大浴場は本館の上層階と地下にあり、エステは地下にある。
地下の大浴場は洞窟を模した暗く落ち着きのある場所らしく、その入り口にあるエステ空間はアジアン調に統一され、ヒーリングミュージックがかかっていた。
「あ、陽菜さん」
同じ時間に陽菜も予約が入っていたようで、通された空間に浴衣を着た彼女を見つけ、香澄は微笑む。

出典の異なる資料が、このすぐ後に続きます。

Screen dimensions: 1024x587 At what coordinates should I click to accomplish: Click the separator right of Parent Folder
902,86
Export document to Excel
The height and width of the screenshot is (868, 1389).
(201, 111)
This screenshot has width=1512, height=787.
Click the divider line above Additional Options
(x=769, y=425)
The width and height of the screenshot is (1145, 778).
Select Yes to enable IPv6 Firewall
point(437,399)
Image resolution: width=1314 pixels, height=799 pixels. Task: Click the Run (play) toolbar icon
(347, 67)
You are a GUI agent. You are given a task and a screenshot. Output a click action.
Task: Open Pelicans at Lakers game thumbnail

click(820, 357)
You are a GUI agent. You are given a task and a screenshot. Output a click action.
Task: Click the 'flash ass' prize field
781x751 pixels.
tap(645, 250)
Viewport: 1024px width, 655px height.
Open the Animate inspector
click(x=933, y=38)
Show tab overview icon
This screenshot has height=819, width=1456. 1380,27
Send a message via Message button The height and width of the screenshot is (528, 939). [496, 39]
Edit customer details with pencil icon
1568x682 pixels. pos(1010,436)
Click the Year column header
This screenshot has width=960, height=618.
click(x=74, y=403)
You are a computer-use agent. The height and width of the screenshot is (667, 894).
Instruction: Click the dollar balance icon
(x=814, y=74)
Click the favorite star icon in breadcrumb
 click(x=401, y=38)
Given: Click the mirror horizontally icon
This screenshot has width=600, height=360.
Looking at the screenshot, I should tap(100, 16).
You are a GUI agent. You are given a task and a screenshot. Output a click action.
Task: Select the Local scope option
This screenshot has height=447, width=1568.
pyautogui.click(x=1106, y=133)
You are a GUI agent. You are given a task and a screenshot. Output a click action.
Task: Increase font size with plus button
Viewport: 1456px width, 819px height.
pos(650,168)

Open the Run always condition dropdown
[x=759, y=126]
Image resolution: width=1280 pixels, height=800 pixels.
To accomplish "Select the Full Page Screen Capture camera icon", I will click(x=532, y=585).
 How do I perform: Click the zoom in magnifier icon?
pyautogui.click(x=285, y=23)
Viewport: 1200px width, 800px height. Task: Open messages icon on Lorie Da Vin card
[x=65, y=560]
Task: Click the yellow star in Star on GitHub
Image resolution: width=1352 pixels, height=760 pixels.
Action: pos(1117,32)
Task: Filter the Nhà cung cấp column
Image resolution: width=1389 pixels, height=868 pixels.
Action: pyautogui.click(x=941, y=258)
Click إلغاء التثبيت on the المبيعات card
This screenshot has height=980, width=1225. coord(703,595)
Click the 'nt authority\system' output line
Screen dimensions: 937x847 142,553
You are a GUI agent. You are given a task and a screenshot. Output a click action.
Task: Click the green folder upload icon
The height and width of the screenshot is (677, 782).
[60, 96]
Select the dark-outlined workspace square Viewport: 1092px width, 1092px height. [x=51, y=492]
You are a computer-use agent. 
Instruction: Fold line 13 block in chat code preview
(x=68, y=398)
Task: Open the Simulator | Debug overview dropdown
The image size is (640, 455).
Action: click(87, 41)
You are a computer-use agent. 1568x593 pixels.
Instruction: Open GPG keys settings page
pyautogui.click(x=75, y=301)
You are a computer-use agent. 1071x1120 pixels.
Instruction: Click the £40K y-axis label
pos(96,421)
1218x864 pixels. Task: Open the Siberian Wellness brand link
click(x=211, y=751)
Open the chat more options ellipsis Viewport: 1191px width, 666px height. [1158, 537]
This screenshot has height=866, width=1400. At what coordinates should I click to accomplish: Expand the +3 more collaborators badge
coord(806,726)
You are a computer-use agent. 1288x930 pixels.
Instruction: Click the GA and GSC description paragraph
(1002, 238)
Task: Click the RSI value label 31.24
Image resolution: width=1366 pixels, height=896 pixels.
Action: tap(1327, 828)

「張り切って歩いたので疲れちゃいましたね。お義祖父さまのお陰で癒やされます」
「はい」
(お義祖父さまって呼んでるんだ……)
確かに陽菜はもう結婚しているので、そう呼んでもおかしくない。
待ち合いテーブルで陽菜と向かい合わせに座り、施術師が木のボックスにアロマオイルを沢山入れて持ってきた。
「お好みの香りがありましたら、三つまでお選びください。一種類でも大丈夫ですよ」
「わぁ、何かワクワクしてきた」
香澄は陽菜と一緒に小瓶に貼られたラベルを頼りに、匂いを嗅いで好みの物を見つけていく。
やがて香澄はマンダリンとベルガモット、パチュリに決め、陽菜はラベンダーとイランイランを選んだ。